After the visit to Shinozaki, Mei Lan and Howard began the long walk back to Bougainvillaea House in awkward silence. As they hurried along in the darkness, the sound of soldiers’ voices occasionally reached them and Howard drew Mei Lan into the shadows until the danger had passed. As they neared Cairnhill, they saw a long queue of drunken soldiers, waiting before a block of terraced houses for their turn with the women kept prisoner there. Howard pulled Mei Lan quickly away and they ran, seeking another route to Bukit Timah. Only when they neared Bougainvillaea House and were on familiar ground did they sit down at the side of the road, catching their breath, the tension easing at last. The moon was full and lit the road with its cool light.

‘Why didn’t you write when you were in Hong Kong? I wrote to you for a while each day,’ Howard burst out, unable to contain the turmoil of emotions that had burned in him all evening. Mei Lan stared at him in distress.

I wrote each day and you never answered,’ she replied.

Piece by piece, they unravelled what must have happened: that Howard’s letters had been intercepted by Mei Lan’s father before they reached her, and her letters to Howard, which she had always given to a maid to secretly post, had been taken straight to her father. Howard would have kissed her then but the sound of a car, travelling at speed down the shrapnel-pitted surface of Bukit Timah, forced them to draw apart and begin the last short stretch of their journey. At last, as they reached Bougainvillaea House, Howard drew her to him.

‘Tomorrow we’re going to our cousin Lionel in Katong,’ he told her as they parted, explaining the commandeering of the house by the military.

‘I’ll find a way to get back here, to see you,’ he promised after explaining in detail where Lionel lived.

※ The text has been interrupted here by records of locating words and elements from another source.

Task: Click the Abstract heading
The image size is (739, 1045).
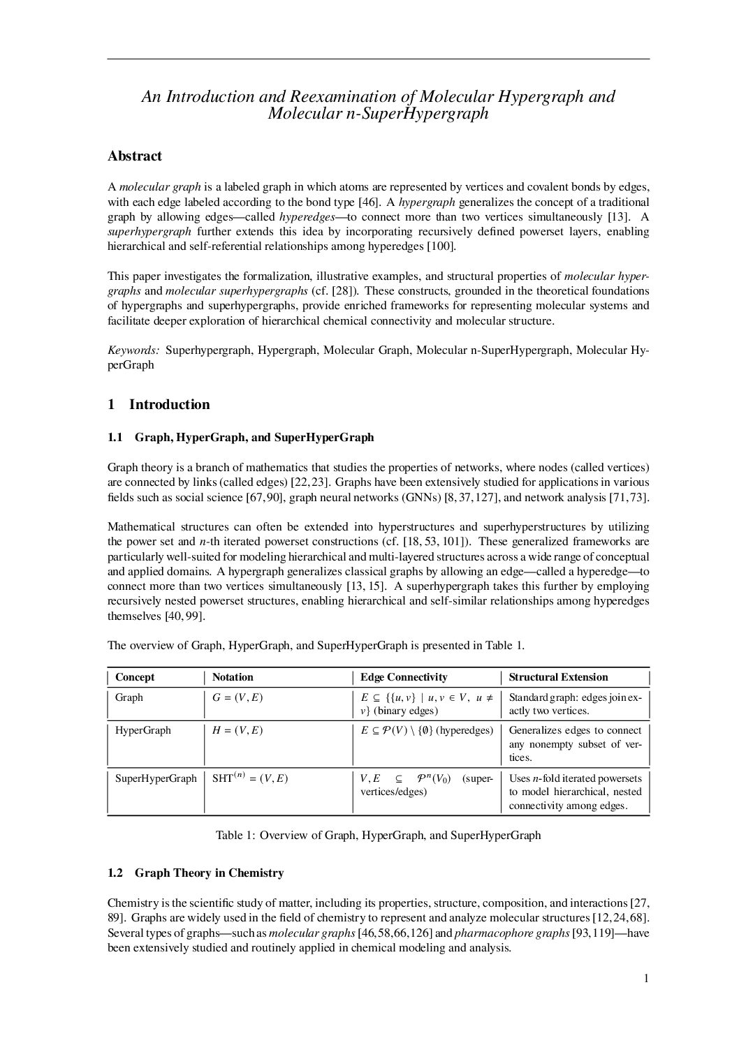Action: tap(135, 156)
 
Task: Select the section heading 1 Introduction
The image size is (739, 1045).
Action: tap(159, 405)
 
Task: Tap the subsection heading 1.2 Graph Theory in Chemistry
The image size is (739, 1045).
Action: tap(196, 873)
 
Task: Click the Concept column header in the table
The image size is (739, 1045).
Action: tap(135, 677)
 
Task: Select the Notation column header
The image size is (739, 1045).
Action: tap(233, 677)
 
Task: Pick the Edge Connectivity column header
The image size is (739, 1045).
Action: tap(404, 677)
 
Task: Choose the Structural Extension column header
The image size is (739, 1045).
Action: tap(558, 677)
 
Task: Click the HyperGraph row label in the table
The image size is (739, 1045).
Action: tap(142, 731)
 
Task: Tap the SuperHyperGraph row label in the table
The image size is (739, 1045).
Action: tap(156, 778)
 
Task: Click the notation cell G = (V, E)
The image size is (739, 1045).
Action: tap(237, 697)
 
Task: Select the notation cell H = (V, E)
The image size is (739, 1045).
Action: tap(237, 731)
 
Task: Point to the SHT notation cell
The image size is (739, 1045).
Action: tap(249, 778)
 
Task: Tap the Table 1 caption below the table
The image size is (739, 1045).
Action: tap(378, 836)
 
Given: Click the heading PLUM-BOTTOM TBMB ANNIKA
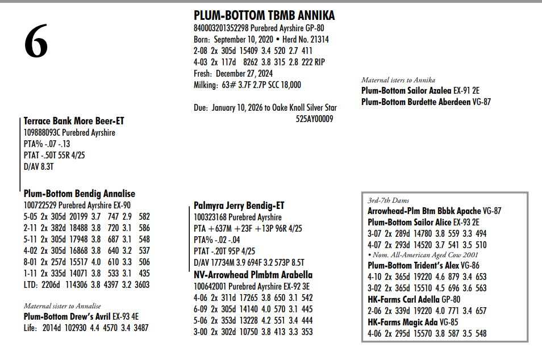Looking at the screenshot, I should pyautogui.click(x=264, y=15).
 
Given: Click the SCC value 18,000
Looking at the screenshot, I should pyautogui.click(x=289, y=85).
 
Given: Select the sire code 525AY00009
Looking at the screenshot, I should pyautogui.click(x=314, y=119).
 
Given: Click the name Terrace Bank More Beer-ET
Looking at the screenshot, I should pyautogui.click(x=74, y=121).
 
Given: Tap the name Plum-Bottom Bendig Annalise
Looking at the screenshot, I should pyautogui.click(x=80, y=194).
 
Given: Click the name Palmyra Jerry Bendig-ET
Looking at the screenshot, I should pyautogui.click(x=239, y=206).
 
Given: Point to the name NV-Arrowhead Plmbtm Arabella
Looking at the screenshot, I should pyautogui.click(x=253, y=275).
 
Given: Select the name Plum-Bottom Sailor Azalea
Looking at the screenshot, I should pyautogui.click(x=406, y=91).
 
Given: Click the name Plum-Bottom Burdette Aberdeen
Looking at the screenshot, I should pyautogui.click(x=416, y=102).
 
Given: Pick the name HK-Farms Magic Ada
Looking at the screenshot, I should pyautogui.click(x=404, y=323).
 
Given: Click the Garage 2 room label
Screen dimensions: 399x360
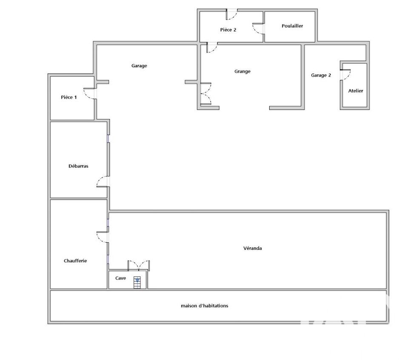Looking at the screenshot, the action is pyautogui.click(x=321, y=75).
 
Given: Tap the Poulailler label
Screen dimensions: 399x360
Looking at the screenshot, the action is pyautogui.click(x=292, y=26).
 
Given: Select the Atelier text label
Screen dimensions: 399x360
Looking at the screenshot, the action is pyautogui.click(x=356, y=91).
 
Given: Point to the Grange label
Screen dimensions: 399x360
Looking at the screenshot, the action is pyautogui.click(x=242, y=71).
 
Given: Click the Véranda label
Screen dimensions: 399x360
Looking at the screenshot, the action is pyautogui.click(x=252, y=248).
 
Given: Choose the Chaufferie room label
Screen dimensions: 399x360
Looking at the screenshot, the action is pyautogui.click(x=75, y=261).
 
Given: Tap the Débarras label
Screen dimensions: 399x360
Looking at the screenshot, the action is pyautogui.click(x=78, y=166).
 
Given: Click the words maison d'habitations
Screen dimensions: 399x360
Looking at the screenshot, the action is pyautogui.click(x=204, y=306).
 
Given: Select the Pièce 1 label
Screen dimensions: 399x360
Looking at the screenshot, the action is pyautogui.click(x=69, y=97).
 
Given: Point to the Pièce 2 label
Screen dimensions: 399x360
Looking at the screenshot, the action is pyautogui.click(x=228, y=30).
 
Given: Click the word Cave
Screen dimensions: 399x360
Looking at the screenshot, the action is pyautogui.click(x=120, y=278).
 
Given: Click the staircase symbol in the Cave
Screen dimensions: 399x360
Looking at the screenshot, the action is pyautogui.click(x=137, y=282).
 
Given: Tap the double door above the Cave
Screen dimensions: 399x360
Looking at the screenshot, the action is pyautogui.click(x=138, y=265).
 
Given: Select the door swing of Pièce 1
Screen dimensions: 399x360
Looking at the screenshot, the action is pyautogui.click(x=90, y=94).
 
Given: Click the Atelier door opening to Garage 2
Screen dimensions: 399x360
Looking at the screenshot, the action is pyautogui.click(x=345, y=75).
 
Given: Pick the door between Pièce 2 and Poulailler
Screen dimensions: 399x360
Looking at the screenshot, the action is pyautogui.click(x=258, y=29).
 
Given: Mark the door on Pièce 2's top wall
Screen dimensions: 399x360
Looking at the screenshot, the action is pyautogui.click(x=231, y=14).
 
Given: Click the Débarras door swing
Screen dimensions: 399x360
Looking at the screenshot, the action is pyautogui.click(x=103, y=181).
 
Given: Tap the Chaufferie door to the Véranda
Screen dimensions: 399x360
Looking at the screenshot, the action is pyautogui.click(x=103, y=237).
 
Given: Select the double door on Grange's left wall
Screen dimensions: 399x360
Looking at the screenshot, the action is pyautogui.click(x=205, y=94).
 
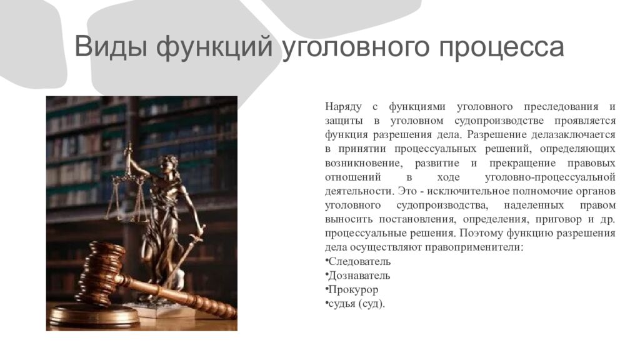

Next day Lim Hock An returned home, pushed out of a military vehicle before the gate of Bougainvillaea House. Second Grandmother gave a cry of distress as the car shot off with a screech of tyres, and tottered forward on her ivory-topped canes to where her husband lay. Mei Lan, followed by Ah Siew, ran to the half-conscious Lim Hock An. The houseboys, Ah Pang and Ah Fat carried the old man upstairs and lowered him gently on to his Blackwood bed. Bruises and burn marks covered his body and his fingers bled where his nails had been ripped out. Whatever else had been done to him they never knew for, within a few hours, Lim Hock An silently died, never regaining full consciousness

Later that evening Bertie limped home, blubbering and trembling. His soft egg of a brain had saved him from death. The soldiers, seeing his infirmity, had impatiently tossed him aside, not bothering to waste a bullet on him. Running off, he had crouched down behind a clump of tall lallang, shivering and shaking, to watch JJ’s execution on a beach as the tide came up. The sea had run red with blood, he sobbed.